* **TASK TO CARRY OUT**
Once you find the line with "Fredericia (1245, 1718)" in the entries below, return exactly every line from it through the line with "View (660, 1666)".

(Stored data entries)
_____

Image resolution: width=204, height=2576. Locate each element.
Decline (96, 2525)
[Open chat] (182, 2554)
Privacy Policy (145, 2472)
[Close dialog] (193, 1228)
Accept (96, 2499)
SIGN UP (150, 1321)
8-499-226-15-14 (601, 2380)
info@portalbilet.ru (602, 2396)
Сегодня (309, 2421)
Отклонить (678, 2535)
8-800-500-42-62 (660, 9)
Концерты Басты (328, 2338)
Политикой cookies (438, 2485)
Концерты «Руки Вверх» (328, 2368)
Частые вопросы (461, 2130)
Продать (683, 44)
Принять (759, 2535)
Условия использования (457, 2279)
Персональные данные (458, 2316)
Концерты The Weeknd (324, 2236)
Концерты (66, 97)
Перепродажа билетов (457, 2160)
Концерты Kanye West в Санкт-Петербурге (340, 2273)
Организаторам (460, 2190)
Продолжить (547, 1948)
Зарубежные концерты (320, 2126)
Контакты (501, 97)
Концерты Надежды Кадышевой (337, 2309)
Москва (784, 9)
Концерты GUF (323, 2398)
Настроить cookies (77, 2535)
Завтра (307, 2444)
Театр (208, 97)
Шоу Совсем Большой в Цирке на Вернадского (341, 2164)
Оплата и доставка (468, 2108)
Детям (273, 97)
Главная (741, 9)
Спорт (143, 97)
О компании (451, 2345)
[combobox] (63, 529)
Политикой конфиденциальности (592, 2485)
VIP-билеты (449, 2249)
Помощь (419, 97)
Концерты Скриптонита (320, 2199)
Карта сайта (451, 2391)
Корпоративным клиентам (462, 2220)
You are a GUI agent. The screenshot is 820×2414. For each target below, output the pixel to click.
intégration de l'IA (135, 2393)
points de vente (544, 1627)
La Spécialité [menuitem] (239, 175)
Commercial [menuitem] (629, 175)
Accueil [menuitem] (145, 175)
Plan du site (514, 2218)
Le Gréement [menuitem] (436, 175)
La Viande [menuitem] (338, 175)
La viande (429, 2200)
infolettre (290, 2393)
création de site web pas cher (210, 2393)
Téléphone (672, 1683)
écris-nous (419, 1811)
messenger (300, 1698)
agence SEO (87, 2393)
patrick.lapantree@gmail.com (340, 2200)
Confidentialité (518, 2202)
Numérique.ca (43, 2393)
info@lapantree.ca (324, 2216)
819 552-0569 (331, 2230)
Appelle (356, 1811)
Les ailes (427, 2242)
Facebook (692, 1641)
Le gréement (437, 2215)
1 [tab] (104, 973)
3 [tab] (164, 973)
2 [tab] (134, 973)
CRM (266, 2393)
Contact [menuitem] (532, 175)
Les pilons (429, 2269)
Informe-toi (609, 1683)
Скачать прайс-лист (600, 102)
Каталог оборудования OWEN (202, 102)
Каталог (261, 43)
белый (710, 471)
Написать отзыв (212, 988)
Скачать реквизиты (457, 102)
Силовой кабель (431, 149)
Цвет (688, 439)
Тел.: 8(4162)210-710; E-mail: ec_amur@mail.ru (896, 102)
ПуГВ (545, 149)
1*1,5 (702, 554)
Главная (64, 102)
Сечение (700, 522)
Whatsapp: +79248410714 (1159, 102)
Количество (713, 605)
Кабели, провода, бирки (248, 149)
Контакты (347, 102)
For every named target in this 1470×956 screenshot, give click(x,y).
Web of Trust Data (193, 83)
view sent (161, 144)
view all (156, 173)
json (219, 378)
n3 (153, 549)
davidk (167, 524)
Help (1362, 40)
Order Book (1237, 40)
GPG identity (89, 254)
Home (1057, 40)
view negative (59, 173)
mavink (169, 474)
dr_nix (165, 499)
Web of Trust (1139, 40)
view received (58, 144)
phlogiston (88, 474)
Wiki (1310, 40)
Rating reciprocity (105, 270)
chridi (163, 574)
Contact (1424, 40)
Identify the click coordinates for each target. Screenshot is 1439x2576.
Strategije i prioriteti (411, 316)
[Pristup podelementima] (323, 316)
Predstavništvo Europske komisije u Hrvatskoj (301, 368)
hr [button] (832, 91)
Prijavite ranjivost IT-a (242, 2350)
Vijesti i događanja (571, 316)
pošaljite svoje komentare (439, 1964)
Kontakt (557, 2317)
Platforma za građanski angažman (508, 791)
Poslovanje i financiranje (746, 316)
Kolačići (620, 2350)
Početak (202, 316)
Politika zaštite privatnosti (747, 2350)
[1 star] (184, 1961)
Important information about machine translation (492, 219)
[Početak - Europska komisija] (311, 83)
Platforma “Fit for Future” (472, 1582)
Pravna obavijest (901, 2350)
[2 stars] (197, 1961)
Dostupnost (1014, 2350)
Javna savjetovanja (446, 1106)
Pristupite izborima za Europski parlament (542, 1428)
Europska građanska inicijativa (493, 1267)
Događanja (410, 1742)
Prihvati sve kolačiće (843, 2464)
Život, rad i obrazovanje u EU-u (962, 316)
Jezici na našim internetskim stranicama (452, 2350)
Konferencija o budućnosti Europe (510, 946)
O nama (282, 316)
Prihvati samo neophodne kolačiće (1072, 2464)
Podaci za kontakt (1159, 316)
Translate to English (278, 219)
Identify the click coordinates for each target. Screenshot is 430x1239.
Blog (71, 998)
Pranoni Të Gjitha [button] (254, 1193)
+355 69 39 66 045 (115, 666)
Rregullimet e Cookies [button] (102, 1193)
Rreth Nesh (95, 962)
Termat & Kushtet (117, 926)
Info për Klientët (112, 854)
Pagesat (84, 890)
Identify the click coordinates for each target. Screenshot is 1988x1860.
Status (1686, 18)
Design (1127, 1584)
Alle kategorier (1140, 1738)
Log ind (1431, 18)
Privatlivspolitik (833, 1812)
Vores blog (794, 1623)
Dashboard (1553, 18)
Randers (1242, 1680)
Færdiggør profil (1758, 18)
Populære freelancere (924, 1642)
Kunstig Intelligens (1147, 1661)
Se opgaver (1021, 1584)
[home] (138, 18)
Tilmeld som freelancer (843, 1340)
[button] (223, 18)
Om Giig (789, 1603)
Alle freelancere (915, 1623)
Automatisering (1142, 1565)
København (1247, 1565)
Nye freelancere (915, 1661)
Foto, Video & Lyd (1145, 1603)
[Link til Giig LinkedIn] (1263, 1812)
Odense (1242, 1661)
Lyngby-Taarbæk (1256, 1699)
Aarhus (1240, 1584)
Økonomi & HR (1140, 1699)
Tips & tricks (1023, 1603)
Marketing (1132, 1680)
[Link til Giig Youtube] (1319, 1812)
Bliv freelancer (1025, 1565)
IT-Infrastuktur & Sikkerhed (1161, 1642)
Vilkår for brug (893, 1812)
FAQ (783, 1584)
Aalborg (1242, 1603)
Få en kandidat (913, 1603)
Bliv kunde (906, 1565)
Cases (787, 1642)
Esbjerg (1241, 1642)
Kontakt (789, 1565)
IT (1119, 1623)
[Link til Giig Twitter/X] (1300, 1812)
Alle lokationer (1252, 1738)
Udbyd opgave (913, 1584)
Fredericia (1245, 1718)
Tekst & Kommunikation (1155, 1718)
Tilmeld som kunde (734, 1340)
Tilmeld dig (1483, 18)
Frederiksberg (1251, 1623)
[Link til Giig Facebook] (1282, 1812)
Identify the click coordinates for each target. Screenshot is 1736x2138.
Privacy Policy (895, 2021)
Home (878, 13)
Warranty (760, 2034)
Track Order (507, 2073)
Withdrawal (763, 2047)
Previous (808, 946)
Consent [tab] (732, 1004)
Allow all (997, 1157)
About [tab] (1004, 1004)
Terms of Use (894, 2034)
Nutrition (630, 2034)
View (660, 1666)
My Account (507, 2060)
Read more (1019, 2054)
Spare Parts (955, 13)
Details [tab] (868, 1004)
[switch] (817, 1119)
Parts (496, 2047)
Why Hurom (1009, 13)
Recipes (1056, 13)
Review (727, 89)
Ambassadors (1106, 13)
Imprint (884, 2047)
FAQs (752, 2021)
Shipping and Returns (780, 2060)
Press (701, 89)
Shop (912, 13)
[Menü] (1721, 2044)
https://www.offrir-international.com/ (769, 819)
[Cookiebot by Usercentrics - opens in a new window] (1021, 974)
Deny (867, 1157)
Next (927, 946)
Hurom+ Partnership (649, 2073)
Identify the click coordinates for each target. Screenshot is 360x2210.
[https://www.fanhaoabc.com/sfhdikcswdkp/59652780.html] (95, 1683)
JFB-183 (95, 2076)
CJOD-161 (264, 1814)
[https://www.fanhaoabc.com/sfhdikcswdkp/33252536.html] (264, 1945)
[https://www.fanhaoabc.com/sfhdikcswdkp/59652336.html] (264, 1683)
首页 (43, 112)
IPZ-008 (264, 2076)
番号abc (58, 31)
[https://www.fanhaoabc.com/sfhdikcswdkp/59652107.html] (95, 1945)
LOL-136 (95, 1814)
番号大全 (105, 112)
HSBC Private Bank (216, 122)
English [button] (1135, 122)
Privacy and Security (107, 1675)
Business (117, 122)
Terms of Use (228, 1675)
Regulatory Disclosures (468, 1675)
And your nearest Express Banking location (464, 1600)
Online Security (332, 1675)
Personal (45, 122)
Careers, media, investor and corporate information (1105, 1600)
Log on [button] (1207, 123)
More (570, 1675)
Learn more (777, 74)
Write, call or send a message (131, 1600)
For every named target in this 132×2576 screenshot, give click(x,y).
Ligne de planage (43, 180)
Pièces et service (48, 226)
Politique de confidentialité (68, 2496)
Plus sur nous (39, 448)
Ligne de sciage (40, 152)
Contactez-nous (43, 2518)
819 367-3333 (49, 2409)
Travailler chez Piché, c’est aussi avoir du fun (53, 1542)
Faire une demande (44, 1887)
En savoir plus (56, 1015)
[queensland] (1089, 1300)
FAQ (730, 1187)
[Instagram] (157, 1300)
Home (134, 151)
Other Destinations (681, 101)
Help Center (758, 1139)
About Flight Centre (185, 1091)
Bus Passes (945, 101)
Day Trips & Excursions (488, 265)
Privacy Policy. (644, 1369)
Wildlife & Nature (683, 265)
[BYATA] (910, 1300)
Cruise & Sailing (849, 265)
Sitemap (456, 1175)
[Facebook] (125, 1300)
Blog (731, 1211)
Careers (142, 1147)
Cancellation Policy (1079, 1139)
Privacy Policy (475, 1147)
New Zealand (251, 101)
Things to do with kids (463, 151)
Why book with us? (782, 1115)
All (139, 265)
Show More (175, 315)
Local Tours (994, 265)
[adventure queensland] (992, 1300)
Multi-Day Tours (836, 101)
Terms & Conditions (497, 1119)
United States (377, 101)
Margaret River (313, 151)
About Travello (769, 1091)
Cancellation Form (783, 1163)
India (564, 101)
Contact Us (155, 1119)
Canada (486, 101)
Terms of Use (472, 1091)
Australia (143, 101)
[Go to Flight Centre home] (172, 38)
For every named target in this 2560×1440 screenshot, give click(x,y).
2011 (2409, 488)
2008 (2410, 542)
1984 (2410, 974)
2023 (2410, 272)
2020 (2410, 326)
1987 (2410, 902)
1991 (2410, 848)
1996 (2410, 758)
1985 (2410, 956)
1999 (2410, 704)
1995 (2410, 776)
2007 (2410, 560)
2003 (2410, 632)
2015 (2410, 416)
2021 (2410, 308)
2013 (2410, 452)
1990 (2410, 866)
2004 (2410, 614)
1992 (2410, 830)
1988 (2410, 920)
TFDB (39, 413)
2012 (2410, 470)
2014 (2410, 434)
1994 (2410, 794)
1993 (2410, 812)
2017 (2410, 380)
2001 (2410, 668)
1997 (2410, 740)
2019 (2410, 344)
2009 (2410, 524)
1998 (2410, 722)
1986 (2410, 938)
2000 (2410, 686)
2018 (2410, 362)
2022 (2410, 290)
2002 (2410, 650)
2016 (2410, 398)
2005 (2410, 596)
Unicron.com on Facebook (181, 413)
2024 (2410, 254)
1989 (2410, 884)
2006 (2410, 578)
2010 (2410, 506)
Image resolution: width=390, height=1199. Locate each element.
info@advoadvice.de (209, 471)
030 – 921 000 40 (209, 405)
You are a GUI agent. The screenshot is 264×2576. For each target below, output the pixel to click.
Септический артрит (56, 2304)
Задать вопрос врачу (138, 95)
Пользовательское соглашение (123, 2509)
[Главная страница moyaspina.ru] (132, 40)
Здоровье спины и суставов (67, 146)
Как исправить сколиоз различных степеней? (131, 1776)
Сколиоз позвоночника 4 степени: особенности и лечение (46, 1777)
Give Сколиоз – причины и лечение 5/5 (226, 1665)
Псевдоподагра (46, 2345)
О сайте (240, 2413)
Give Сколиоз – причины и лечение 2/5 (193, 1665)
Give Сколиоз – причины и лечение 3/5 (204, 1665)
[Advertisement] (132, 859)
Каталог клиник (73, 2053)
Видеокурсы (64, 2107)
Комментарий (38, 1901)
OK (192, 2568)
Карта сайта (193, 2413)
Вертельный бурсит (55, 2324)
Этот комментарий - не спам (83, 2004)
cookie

_____

* **WORKED SOLUTION**
Fredericia (1245, 1718)
Tekst & Kommunikation (1155, 1718)
Tilmeld som kunde (734, 1340)
Tilmeld dig (1483, 18)
Frederiksberg (1251, 1623)
[Link til Giig Facebook] (1282, 1812)
Identify the click coordinates for each target. Screenshot is 1736x2138.
Privacy Policy (895, 2021)
Home (878, 13)
Warranty (760, 2034)
Track Order (507, 2073)
Withdrawal (763, 2047)
Previous (808, 946)
Consent [tab] (732, 1004)
Allow all (997, 1157)
About [tab] (1004, 1004)
Terms of Use (894, 2034)
Nutrition (630, 2034)
View (660, 1666)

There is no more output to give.